Менаше поднялся с матраца и положил мальчику руку на плечо.
— Надо же, уже и олим начали брать. Сколько ты в стране?
— Четыре дня, — последовал ответ, и все они застыли на месте…
В караване Зеэв освоился очень быстро, и вскоре, под руководством Менаше, уже накладывал тфиллин. По субботам вместе с Яаковом они, за неимением лучшего, изучали ТАНАХ по антологии Шимона Пелера, причем Яаков пытался дополнить недостающие куски по памяти, насколько это было возможно.

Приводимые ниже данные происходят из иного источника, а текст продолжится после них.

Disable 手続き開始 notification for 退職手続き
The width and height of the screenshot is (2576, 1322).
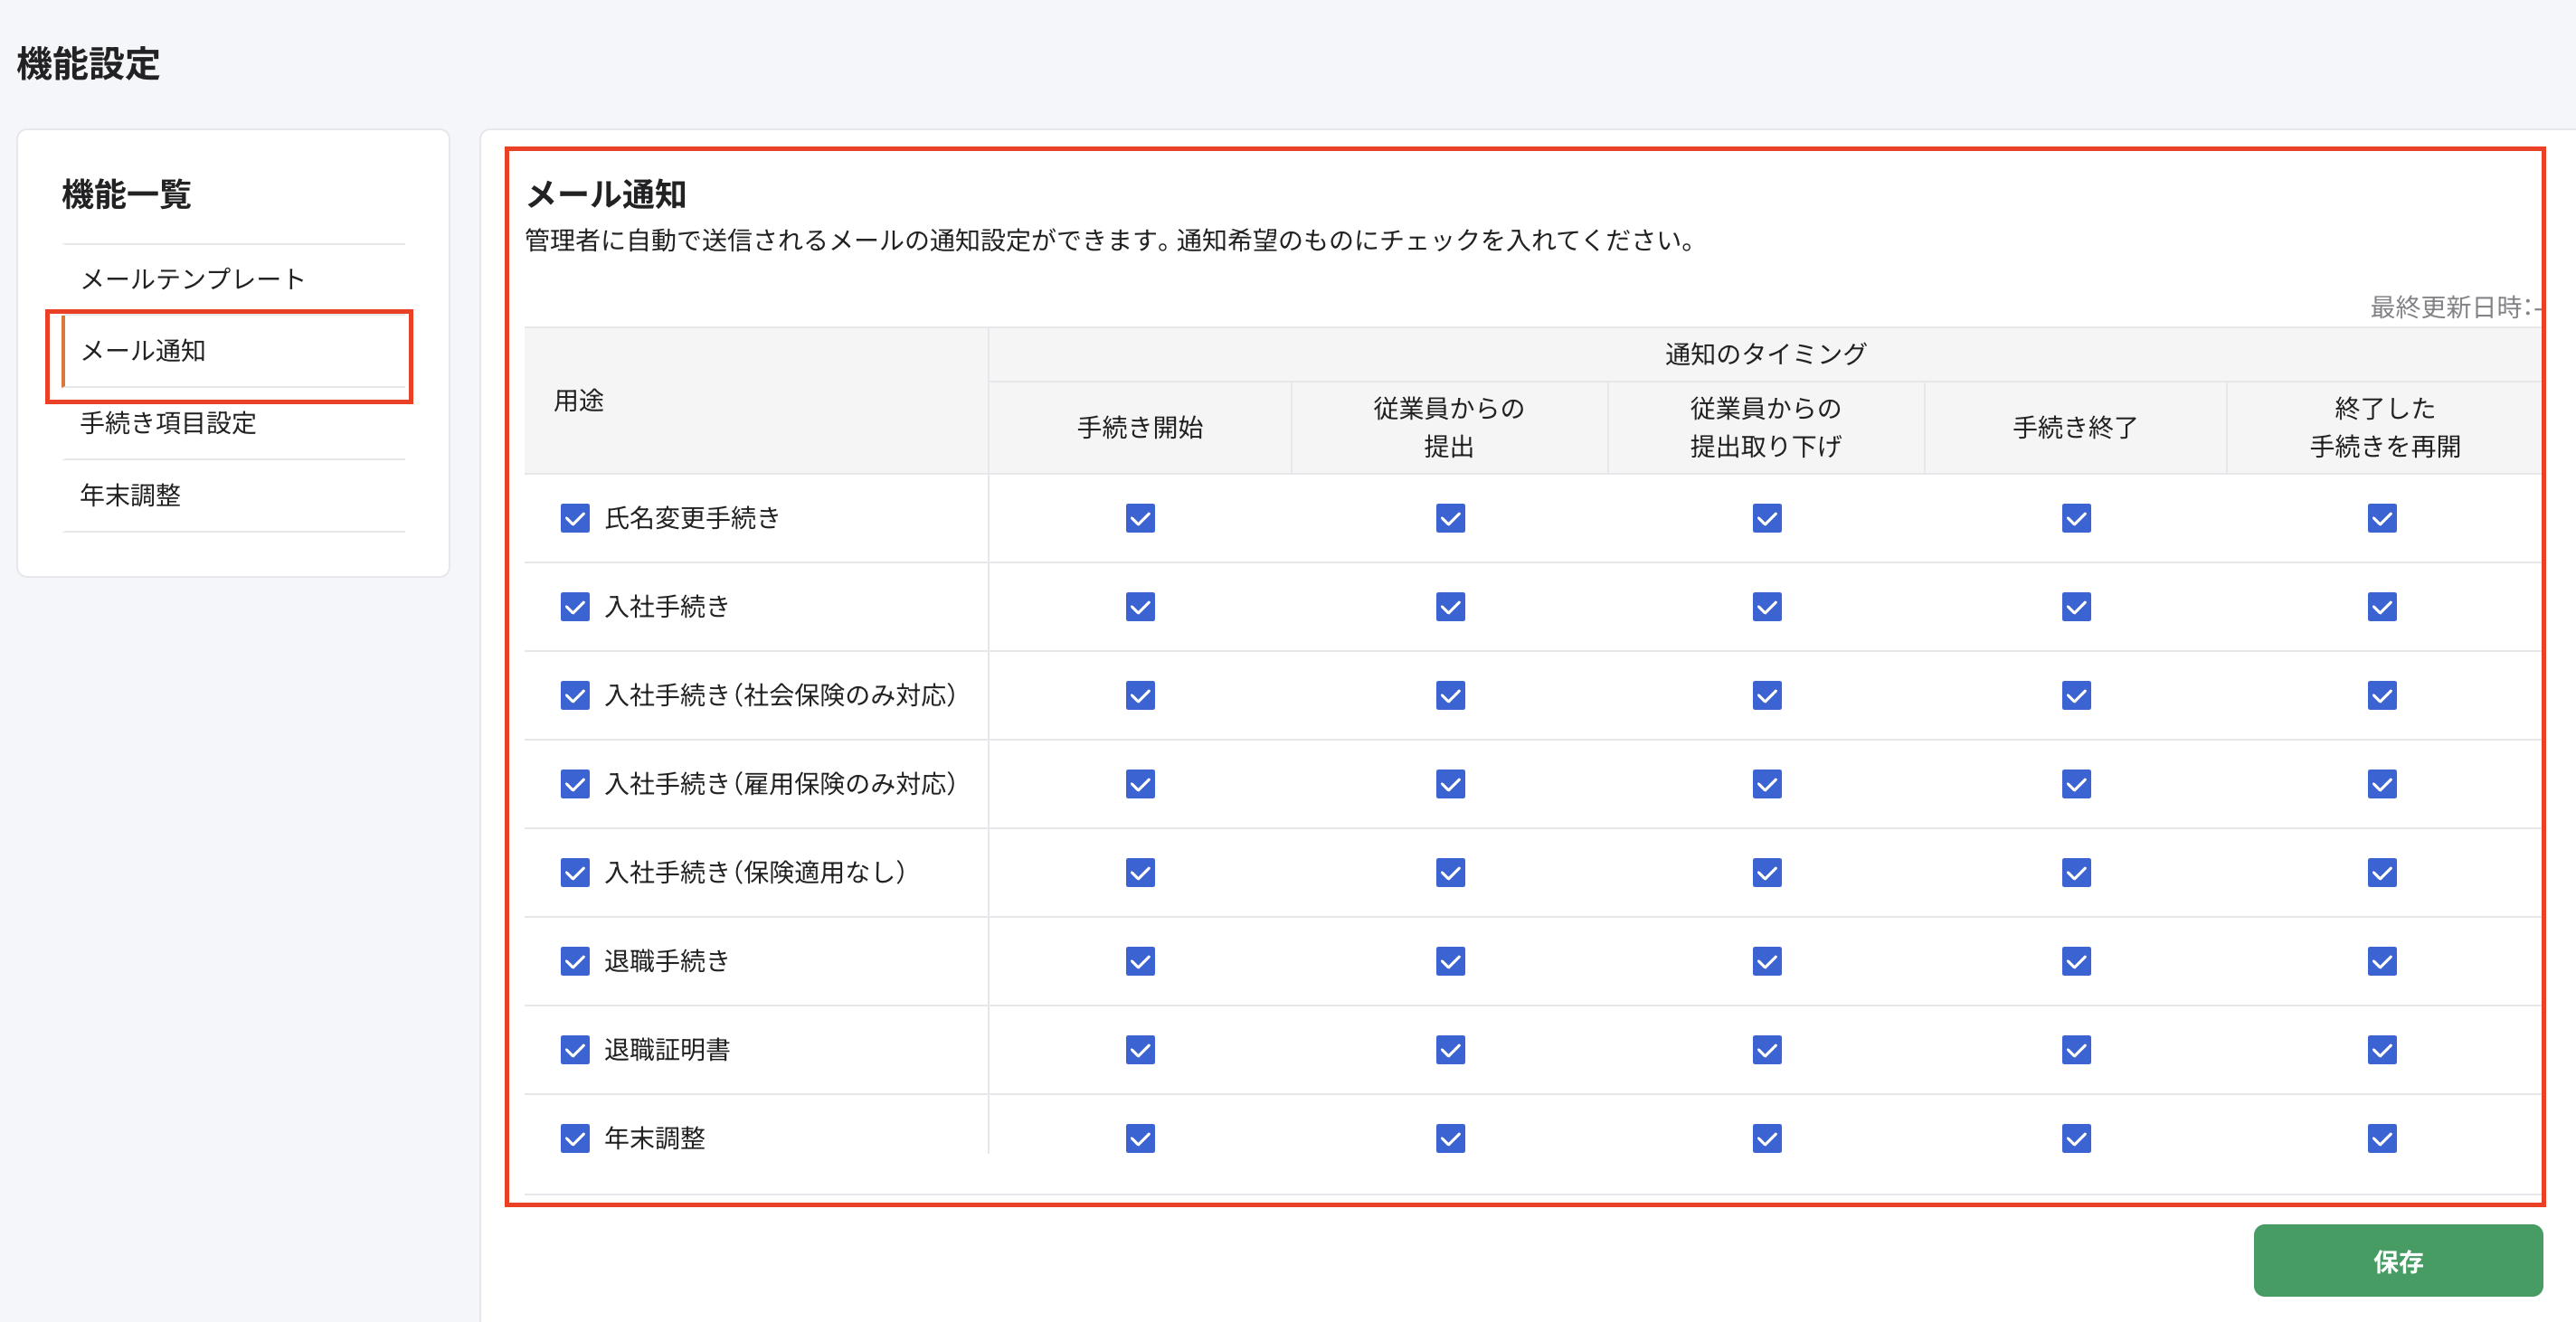point(1140,961)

На допросе Зеэв признался, что незаконно перешел границу, через две недели его отвезли на суд в Беэр-Шеву, где он и получил свои десять лет, но особенно по этому поводу не переживал, утешаясь мыслью, что Харид умрет раньше. Об этом Зеэв заявил во всеуслышание, вернувшись из Беэр-Шевы. Был дождливый зимний вечер, и Зеэв, стоя посреди комнаты, пытался стянуть с себя промокшую насквозь куртку цвета хаки. Денег у государства не было, и заключенным выдавали вышедшую из употребления армейскую одежду.
— Может, не стоит так громко, — пытался урезонить его Яаков.
Охранники только-только заперли снаружи дверь каравана и с улицы еще доносились их шаги. Но Зеэв в ответ только рукой махнул.
— Что они мне сделают. Добавят еще десятку. Ну, так долго он точно не протянет.
— Это как сказать, — заметил Ури, — диктаторы как раз живут долго. Ким Ир Сен дотянул почти до ста лет.
Сам Ури получил восемь лет, но тоже рассчитывал выйти до окончания срока. Израиль, сказал он как-то Яакову, — слишком маленькая страна, и процессы, которые заняли в России, или, скажем, Китае, десятилетия, здесь протекают гораздо быстрее. Диктатуры Харида хватит лет на пять, не больше. Они как раз были одни в караване, Ури был болен, а Яакова, как новенького, первые три дня на работу не выводили, и он воспользовался случаем и поинтересовался, за что Ури сидит.
— Сегодня правильнее спрашивать, за что человек остается на свободе, — усмехнулся Ури, но все-таки объяснил.
История получалась почти детективная. Ури опубликовал в каком-то журнале статью о Сталине. Сталина в те времена вспоминали многие, но Ури писал не о лагерях и не о массовых репрессиях, в своей статье он обращался к полузабытой истории начала 30-х годов. Коммунисты уже захватили власть, но внутри самой партии еще проводились выборы, и на очередных выборах генеральным секретарем был избран не Сталин, а молодой и популярный деятель из рабочей семьи, Киров. Сталин объявил выборы недействительными, а вскоре подстроил убийство Кирова, при этом, конечно, считалось, что убили его агенты контрреволюции. С внутрипартийной демократией было покончено, то есть, выборы, разумеется, проводились, но исход их был предрешен заранее.
На допросе следователь положил перед Ури на стол экземпляр журнала со статьей. Статья вышла недавно, но журнал выглядел почему-то изрядно потрепанным.
— Вы автор? — спросил следователь.
Ури только пожал плечами. Отпираться не имело смысла, тем более, что никакого криминала в его статье не было.
— Я, — подтвердил он, — ну и что. Об этом можно прочитать и в учебнике истории.